This discussion paper describes a scoping exercise and literature review commissioned by the International Primary Care Respiratory Group (IPCRG) to inform their E-Quality programme which seeks to support small-scale educational projects to improve respiratory management in primary care. Our narrative review synthesises information from three sources: publications concerning the global context and health systems development; a literature search of Medline, CINAHL and Cochrane databases; and a series of eight interviews conducted with members of the IPCRG faculty. Educational interventions sit within complex healthcare, economic, and policy contexts. It is essential that any development project considers the local circumstances in terms of economic resources, political circumstances, organisation and administrative capacities, as well as the specific quality issue to be addressed. There is limited evidence (in terms of changed clinician behaviour and/or improved health outcomes) regarding the merits of different educational and quality improvement approaches. Features of educational interventions that were most likely to show some evidence of effectiveness included being carefully designed, multifaceted, engaged health professionals in their learning, provided ongoing support, were sensitive to local circumstances, and delivered in combination with other quality improvement strategies. To be effective, educational interventions must consider the complex healthcare systems within which they operate. The criteria for the IPCRG E-Quality awards thus require applicants not only to describe their proposed educational initiative but also to consider the practical and local barriers to successful implementation, and to propose a robust evaluation in terms of changed clinician behaviour or improved health outcomes.

Introduction

Respiratory and related respiratory allergic diseases are widely acknowledged as important global health issues.1 Diagnosis, treatment and care remain variable across different settings and countries.

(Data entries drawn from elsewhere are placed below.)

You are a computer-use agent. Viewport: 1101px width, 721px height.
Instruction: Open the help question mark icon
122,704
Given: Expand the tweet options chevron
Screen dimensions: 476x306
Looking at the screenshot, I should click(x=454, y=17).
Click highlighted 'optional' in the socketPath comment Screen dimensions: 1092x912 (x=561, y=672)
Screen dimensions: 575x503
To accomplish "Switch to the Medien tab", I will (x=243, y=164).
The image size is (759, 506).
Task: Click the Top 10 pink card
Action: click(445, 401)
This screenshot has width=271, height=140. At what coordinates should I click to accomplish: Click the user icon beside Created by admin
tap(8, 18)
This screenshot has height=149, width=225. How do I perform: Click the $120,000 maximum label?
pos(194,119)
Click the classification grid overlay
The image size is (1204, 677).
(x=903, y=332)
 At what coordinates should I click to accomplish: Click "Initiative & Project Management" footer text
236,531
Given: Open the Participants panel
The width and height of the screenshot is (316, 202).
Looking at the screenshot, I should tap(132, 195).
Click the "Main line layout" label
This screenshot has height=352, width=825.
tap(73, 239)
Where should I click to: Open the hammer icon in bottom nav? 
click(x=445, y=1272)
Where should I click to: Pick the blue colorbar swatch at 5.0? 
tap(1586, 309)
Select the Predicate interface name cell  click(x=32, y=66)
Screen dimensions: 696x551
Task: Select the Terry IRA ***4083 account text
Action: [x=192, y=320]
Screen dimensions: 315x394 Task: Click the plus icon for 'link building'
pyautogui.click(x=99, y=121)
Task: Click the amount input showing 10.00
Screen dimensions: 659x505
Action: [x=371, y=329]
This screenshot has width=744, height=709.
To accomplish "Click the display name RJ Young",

Primary care has a pivotal role in addressing the global challenge of non-communicable diseases including respiratory disease.24 Improving care by better implementation of guidelines has been identified by the International Primary Care Respiratory Group (IPCRG) as an important overarching theme in their Research Needs Statement.5,6

Educational interventions are often proposed as a strategy for improvement as n‘intuitively it would be assumed that training health professionals would enable them to acquire new skills and information and as a consequence patient outcomes would be improved’.7 Acquisition of knowledge, however, needs to be translated into behavioural change and ultimately improved patient outcomes.8

This discussion paper describes a scoping exercise and literature review commissioned by the IPCRG to inform their E-Quality programme, which seeks to support small-scale educational projects to improve quality of health outcomes for people with respiratory disease. The review addresses the merits of various educational and quality improvement approaches in improving outcomes in primary and respiratory care settings in order to inform evidence-based decisions about which projects to support. The diversity of their member countries and the broader global health agenda form an important context.

The scope of this review is broad and draws on diverse types of literature. We used three sources of material to inform the review: (1) publications concerning the global context and health systems development including empirical accounts of education and quality improvement work; (2) a literature search of Medline, CINAHL and Cochrane databases; and (3) a series of eight interviews conducted with members of the IPCRG faculty to explore the knowledge and experience of previous practice-based projects (see Box 1). The findings of the literature review and interviews were synthesised and themes were identified. We first report our findings related to the global healthcare context and then consider specific educational interventions and their potential to bring about change in clinical behaviour and improvement in patient outcomes.

The Global Health Agenda

The IPCRG sits within a broader global health community which has considered the role of education in strengthening health systems and improving health outcomes. Education has an important role to play, but a number of critical issues are apparent.

Variations in healthcare systems

It is widely acknowledged that there is significant variation in the strength of health systems.9 We draw on a definition provided by Roberts et al. which suggests that a ‘health system’ includes ‘all those who deliver care — public or private’, ‘the money flows that finance such care’, ‘the activities of those who provide specialised inputs into the health care process’, ‘financial intermediaries, planners and regulators’, and the ‘activities of organisations who deliver preventative services’.10 To address variation there has been significant investment in strengthening health systems globally,11 although many challenges remain.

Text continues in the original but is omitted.